Départ de Prades à 9 heures en direction du Pays Basque et plus précisément, le village de vacances d'Urrugne sur la côte basque où l'ACP va prendre ses quartiers, village VVF de « Untxin » à 500 m de la plage de Socoa, à proximité de Saint Jean de Luz, dans un environnement résidentiel, situé au bord d'une petite rivière calme et tranquille pour l'ACP.

Cette année José et Vincent seront les grands absents côté cyclos et côté « directeurs sportifs » Aline et Marie Ange ne seront pas du voyage. Pas de pique nique à midi, dommage!

Après une halte déjeuner sur une aire d'autoroute « toulousaine » , où l'ACP se retrouve « par surprise et portable interposé », n'est ce pas Jean Michel et Yann, on ne sait pas qui suivait qui ? Pas besoin de discours à l'ACP. L'ACP reste groupée en toute circonstance.

Nous arrivons à Urrugne par la route du littoral et la corniche basque et le port de Socoa. Urrugne et son château d'Urtubie ( lieu de séjour de Louis XI) et son église Saint Vincent, à la devise de son cadran solaire : « vu lerant omnes, ultima necat ( toutes les heures blessent, la dernière tue) ».

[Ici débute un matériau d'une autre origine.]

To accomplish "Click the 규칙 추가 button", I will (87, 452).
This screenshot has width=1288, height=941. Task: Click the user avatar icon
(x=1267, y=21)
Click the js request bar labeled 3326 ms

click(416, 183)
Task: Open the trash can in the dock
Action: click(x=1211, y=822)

Pour l'instant, l'ACP est en pleine forme et chacun prend possession des logements sympas et confortables. Michel « le grand retour », accompagné de Rosette, et des deux « Jean Claude » et Yann, les nouveaux cyclos et le reste de la troupe font le tour du propriétaire, avant de passer à table, dans une belle salle de restaurant où nous aurons droit à un repas succulent et un service attentionné.

Après le briefing et sur recommandation de Bernard ( Monsieur Météo), nous décidons de programmer les cols basques le samedi et la côte landaise le dimanche et de terminer le séjour basque le lundi par l'Alto de Jaizkibel de San Sébastian, une petite promenade e une partie de pétanque et les cyclos vont se coucher et rêver des cols basques.

« sur le chemin des contrebandiers basques »

Un petit déjeuner copieux, certains en renversent leur chocolat, nous nous rendons au local à vélos pour la prise en main de nos montures ; quelques informations sur la direction à prendre pour Ascain, données gracieusement par les dames de ménage du VALVVF et nous voilà d'attaque pour dompter les cols basques

Enfin presque! Car certaines « stars » de l'ACP se font attendre pour la photo de groupe. Bernard et Alain sont débordés par leur « fan club ».

8 heures, c'est parti en douceur. Faut prendre la bonne direction vers Ascain. Nous nous dirigeons vers le château Urtubie et 1er arrêt pour l'ACP; Jean-Claude ayant oublié de serrer sa roue arrière, un simple détail de jeunesse qui permet à Jean de se faire confirmer « en Basque » la direction du col Saint Ignace, 1ère difficulté de la journée.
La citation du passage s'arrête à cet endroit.